Protriptyline Hydrochloride
(proe trip’ ti leen)
Vivactil
PREGNANCY CATEGORY C
Drug Class
TCA (secondary amine)
Therapeutic Actions
Mechanism of action unknown; the TCAs are structurally related to the phenothiazine antipsychotic drugs (eg, chlorpromazine), but in contrast to the phenothiazines, TCAs inhibit the presynaptic reuptake of the neurotransmitters norepinephrine and serotonin; anticholinergic at CNS and peripheral receptors; the relation of these effects to clinical efficacy is unknown.
Indications
Relief of symptoms of depression (endogenous depression most responsive; unlike other TCAs, protriptyline is “activating” and may be useful in withdrawn and anergic patients)
Unlabeled uses: Treatment of obstructive sleep apnea, prevention of migraine
Contraindications and Cautions
Contraindicated with hypersensitivity to any tricyclic drug, carbamazepine, concomitant therapy with an MAOI, recent
MI, myelography within previous 24 hr or scheduled within 48 hr, pregnancy (limb reduction abnormalities), lactation.
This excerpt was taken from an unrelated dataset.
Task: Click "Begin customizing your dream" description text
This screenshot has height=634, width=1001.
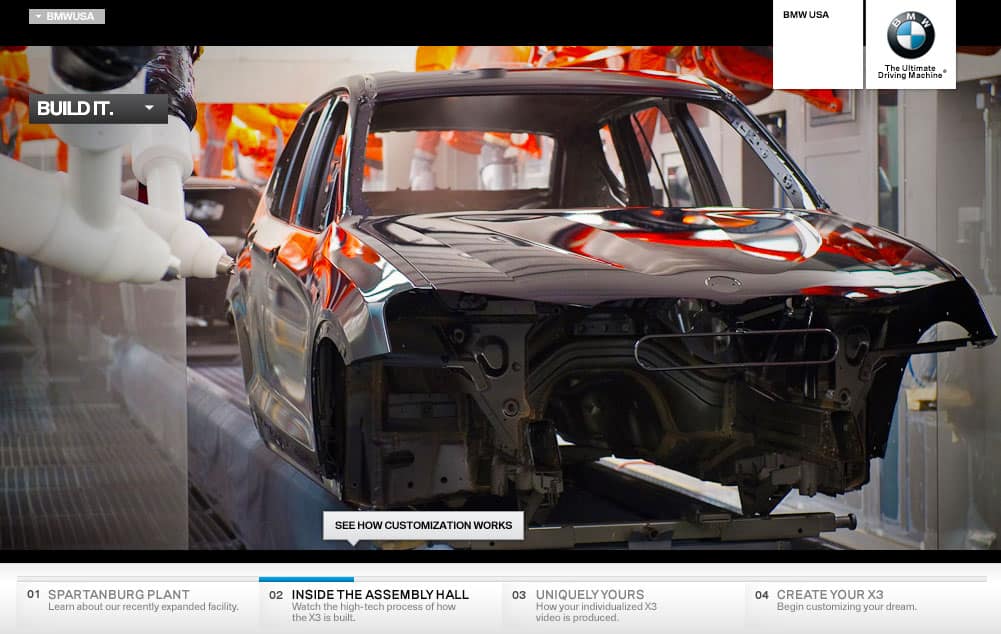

Use cautiously with ECT; pre-existing CV disorders (eg, severe coronary heart disease, progressive HF, angina pectoris, paroxysmal tachycardia); angle-closure glaucoma, increased IOP, urinary retention, ureteral or urethral spasm; seizure disorders (TCAs lower the seizure threshold); hyperthyroidism (predisposes to CVS toxicity, including cardiac arrhythmias); impaired hepatic, renal function; psychiatric patients (schizophrenic or paranoid patients may exhibit a worsening of psychosis); patients with bipolar disorder (may shift to hypomanic or manic phase); elective surgery (TCAs should be discontinued as long as possible before surgery).
Available Forms
Tablets—5, 10 mg
Dosages
Adults
15–40 mg/day PO in three to four divided doses initially. May gradually increase to 60 mg/day if necessary. Do not exceed 60 mg/day. Make increases in dosage in the morning dose.
Pediatric patients
Not recommended; may increase risk of suicidal ideation.
Geriatric patients and adolescents
Initially, 5 mg tid PO. Increase gradually if needed. Monitor CV system closely if dose exceeds 20 mg/day.